> [TASK INPUT]
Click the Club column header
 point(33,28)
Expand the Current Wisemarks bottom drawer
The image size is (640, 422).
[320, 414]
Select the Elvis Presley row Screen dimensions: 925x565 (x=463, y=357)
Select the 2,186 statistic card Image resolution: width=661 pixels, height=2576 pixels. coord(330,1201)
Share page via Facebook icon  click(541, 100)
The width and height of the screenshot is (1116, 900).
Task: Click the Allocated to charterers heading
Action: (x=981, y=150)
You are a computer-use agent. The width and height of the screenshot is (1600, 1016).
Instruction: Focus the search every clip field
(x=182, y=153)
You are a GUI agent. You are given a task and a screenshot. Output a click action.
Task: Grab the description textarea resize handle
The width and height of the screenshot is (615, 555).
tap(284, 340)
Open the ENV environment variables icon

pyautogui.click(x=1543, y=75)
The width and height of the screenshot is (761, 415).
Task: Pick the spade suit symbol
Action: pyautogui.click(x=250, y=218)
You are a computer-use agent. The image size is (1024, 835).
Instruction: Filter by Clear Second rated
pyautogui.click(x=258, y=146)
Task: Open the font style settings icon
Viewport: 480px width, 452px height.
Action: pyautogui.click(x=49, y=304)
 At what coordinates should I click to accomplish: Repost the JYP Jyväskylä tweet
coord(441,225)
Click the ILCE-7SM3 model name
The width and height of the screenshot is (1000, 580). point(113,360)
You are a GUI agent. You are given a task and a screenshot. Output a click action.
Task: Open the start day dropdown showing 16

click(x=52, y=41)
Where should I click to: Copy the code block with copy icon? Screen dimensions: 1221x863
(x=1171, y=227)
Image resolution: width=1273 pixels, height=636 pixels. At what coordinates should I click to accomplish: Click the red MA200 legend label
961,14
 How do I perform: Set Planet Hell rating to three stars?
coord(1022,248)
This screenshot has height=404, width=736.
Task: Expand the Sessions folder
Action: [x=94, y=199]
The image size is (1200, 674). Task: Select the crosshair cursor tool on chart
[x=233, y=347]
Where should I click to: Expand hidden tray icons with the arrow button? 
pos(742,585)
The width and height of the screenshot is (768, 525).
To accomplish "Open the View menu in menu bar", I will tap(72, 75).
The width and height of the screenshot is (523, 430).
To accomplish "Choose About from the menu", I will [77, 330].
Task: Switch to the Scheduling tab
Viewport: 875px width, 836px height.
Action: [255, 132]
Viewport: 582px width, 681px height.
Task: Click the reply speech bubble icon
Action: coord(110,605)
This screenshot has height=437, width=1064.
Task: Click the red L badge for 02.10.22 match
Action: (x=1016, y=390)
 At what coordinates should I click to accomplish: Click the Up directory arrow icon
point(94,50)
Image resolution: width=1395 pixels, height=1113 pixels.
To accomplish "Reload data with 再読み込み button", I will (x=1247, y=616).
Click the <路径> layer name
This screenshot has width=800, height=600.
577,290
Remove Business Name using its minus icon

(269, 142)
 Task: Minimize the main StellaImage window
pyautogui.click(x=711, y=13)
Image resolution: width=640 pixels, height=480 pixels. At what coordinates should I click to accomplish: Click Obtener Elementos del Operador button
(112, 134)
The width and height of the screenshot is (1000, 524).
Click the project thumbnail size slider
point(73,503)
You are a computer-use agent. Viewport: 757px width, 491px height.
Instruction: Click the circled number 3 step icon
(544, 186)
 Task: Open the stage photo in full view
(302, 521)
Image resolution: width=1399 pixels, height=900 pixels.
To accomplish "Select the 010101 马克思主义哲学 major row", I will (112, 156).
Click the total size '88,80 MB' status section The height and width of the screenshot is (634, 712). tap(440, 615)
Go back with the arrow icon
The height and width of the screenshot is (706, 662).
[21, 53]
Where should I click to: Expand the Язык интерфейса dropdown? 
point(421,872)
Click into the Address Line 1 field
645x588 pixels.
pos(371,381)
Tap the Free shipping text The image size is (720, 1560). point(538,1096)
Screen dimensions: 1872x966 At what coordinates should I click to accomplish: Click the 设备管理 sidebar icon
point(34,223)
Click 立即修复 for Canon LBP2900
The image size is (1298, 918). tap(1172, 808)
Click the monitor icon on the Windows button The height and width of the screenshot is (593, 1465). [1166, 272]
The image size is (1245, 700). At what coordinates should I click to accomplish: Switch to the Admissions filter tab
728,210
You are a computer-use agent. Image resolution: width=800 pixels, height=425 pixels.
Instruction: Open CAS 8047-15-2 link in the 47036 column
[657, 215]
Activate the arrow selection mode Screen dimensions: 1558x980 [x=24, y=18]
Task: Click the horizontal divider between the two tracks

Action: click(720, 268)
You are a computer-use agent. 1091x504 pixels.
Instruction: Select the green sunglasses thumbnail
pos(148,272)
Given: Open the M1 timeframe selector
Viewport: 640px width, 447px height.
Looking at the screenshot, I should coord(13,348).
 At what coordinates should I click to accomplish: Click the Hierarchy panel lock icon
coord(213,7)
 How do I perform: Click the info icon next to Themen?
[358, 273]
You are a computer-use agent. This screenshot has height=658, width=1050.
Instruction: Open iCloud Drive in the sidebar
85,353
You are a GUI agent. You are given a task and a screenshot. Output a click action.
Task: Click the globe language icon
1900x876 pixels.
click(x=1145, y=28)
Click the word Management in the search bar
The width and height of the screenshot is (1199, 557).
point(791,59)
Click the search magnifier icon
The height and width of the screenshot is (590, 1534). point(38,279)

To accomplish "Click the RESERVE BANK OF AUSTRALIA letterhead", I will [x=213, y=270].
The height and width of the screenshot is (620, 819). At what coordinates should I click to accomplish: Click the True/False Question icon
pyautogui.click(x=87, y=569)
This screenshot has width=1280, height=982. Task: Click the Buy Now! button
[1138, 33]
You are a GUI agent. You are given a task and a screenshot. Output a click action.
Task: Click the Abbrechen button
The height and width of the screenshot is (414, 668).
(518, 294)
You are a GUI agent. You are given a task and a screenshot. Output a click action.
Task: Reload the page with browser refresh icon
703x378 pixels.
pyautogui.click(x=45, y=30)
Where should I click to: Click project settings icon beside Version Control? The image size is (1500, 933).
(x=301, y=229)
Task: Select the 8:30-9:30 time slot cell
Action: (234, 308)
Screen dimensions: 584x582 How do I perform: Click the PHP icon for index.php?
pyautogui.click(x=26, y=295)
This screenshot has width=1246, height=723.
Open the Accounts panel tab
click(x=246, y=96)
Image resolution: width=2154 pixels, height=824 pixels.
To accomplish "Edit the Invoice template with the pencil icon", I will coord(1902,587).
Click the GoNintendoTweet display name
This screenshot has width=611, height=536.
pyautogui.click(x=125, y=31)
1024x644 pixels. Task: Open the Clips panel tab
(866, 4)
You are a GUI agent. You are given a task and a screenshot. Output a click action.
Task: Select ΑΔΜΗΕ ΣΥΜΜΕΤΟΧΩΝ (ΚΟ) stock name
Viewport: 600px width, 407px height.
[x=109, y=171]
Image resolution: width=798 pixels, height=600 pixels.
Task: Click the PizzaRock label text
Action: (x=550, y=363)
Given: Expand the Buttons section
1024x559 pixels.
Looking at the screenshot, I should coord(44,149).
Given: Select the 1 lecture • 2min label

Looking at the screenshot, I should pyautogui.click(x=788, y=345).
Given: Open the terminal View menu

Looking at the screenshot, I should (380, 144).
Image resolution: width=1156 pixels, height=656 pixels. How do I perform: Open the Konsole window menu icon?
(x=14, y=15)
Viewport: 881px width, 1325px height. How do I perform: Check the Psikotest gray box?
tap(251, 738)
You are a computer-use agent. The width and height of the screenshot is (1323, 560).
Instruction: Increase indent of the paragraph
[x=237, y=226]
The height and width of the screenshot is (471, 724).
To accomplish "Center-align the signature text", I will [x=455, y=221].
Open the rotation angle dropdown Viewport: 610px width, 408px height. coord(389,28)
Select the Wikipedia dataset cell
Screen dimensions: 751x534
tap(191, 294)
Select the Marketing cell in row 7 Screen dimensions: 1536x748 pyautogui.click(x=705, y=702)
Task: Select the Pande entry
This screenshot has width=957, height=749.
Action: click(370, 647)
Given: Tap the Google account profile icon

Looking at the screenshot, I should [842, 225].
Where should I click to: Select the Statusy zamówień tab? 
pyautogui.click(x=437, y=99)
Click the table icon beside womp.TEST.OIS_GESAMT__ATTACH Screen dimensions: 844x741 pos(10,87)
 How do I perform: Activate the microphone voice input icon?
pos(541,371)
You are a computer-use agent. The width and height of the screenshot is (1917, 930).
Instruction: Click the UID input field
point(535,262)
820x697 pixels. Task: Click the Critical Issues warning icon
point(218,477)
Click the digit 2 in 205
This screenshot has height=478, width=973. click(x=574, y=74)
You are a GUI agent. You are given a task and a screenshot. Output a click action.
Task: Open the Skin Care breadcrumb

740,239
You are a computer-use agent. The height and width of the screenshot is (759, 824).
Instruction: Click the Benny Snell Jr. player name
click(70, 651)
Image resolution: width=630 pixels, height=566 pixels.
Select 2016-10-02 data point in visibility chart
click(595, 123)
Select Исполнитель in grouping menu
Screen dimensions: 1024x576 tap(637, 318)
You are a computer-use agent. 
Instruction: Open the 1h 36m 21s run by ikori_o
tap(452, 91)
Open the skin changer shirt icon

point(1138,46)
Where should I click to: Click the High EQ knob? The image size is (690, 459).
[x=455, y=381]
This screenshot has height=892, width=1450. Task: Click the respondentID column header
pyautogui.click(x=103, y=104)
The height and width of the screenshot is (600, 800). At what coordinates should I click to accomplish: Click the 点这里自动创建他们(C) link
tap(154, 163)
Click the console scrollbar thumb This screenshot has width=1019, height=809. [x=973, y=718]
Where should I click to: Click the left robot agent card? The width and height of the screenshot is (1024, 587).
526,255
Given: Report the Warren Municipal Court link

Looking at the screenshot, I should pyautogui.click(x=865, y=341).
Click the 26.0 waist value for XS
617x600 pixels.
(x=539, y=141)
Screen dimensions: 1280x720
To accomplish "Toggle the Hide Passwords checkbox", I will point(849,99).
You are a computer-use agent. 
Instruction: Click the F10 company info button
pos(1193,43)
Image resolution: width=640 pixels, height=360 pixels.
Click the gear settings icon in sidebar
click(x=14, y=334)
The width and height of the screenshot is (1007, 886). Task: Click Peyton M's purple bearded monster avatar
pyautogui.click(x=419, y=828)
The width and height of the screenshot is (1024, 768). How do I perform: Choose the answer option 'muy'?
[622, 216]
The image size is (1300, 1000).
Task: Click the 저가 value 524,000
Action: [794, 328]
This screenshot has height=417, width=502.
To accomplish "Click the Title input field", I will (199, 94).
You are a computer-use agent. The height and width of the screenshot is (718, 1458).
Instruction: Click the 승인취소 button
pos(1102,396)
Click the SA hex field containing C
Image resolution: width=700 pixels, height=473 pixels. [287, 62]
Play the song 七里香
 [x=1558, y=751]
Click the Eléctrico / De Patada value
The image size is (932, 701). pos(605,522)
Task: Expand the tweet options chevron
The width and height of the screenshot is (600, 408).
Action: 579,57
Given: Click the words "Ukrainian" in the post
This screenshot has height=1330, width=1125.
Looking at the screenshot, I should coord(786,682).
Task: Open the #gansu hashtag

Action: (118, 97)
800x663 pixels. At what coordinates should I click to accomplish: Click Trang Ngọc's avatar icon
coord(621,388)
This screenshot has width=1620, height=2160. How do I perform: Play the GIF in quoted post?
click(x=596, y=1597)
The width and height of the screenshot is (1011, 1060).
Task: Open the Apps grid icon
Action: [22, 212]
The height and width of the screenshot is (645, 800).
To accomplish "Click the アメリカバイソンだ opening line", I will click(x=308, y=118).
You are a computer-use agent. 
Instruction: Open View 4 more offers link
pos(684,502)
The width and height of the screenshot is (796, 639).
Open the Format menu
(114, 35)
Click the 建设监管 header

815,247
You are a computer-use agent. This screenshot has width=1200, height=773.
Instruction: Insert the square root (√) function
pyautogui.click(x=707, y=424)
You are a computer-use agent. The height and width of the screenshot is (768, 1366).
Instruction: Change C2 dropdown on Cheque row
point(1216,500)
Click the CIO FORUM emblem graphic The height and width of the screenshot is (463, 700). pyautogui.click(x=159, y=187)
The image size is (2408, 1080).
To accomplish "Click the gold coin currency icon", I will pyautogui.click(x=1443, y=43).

> [YOUR TASK]
Show every line above in which the word "section" appears.

> [OUTPUT FOR THIS EXERCISE]
Click the total size '88,80 MB' status section The height and width of the screenshot is (634, 712). tap(440, 615)
Given: Expand the Buttons section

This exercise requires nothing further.